→ **Work instruction**
Count the lines below that contain "computer". Answer with the number alone.

Stored items:
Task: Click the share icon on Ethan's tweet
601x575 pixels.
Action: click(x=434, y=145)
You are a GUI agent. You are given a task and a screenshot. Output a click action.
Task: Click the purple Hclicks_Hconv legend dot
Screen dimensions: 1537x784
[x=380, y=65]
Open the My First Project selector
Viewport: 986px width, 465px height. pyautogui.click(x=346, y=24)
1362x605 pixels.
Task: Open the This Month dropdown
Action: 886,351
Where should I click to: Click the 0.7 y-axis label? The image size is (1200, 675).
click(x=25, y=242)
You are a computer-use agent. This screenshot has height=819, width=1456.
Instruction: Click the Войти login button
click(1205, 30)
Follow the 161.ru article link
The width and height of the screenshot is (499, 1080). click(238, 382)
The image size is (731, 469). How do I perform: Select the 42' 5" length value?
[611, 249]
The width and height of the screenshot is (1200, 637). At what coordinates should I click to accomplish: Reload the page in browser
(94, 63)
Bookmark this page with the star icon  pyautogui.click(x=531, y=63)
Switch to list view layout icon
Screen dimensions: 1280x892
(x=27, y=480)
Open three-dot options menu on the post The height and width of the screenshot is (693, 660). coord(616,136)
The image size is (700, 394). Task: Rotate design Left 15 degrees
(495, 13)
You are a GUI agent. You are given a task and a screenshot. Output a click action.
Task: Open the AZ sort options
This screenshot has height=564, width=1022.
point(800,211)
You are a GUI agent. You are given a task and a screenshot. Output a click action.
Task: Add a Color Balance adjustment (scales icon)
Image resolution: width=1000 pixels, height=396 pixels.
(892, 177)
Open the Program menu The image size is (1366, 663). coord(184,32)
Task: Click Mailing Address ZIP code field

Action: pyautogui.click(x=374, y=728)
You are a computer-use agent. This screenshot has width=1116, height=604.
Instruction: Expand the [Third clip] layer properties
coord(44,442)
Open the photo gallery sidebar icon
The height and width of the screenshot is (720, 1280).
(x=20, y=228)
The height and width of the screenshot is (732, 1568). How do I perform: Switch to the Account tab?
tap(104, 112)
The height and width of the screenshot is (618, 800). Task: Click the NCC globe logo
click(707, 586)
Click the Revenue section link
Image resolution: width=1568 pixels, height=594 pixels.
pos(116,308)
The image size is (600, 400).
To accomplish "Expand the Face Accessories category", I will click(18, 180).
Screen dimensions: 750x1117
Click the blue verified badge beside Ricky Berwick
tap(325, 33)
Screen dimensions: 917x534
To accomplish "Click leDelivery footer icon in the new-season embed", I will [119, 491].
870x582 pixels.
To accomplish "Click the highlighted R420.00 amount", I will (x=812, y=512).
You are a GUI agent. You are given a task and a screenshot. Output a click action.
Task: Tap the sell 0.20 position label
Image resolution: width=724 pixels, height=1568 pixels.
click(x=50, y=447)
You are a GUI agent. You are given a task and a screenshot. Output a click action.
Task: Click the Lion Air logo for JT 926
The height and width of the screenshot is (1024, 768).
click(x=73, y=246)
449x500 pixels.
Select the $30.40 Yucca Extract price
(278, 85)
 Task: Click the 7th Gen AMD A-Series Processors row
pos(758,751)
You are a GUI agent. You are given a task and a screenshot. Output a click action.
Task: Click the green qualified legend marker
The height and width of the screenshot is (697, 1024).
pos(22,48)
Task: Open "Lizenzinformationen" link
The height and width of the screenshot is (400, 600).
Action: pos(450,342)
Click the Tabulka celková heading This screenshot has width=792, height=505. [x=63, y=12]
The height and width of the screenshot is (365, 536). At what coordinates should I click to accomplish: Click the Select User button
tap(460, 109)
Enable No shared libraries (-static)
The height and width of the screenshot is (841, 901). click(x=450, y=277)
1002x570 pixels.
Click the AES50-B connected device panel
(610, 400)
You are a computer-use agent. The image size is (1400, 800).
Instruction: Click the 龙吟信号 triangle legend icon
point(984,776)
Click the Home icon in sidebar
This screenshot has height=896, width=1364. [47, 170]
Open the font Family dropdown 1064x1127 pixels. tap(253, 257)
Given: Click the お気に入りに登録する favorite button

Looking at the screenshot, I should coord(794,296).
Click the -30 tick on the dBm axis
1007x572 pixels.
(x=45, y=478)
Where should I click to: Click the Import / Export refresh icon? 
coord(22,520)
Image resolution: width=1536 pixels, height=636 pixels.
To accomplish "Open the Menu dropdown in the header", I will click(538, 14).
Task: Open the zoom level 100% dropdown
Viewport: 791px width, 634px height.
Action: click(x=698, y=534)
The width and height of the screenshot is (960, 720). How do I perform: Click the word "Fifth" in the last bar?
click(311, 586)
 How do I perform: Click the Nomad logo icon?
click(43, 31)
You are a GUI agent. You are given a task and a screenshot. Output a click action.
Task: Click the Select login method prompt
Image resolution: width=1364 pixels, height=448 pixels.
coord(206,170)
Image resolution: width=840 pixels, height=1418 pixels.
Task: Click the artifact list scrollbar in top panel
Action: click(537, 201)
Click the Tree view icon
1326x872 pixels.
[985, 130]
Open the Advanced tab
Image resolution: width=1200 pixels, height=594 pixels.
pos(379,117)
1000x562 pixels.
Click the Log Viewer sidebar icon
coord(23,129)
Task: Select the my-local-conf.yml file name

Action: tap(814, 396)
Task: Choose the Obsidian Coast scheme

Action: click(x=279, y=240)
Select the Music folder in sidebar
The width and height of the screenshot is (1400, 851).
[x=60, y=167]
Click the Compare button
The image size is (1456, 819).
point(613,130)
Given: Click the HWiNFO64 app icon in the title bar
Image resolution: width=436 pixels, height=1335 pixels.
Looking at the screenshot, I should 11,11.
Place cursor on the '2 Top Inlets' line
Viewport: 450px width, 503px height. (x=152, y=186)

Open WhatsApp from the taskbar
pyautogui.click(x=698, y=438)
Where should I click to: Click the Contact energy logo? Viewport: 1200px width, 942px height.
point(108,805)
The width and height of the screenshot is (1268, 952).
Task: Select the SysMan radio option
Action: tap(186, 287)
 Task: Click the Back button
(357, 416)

→ **Result of the exercise**
3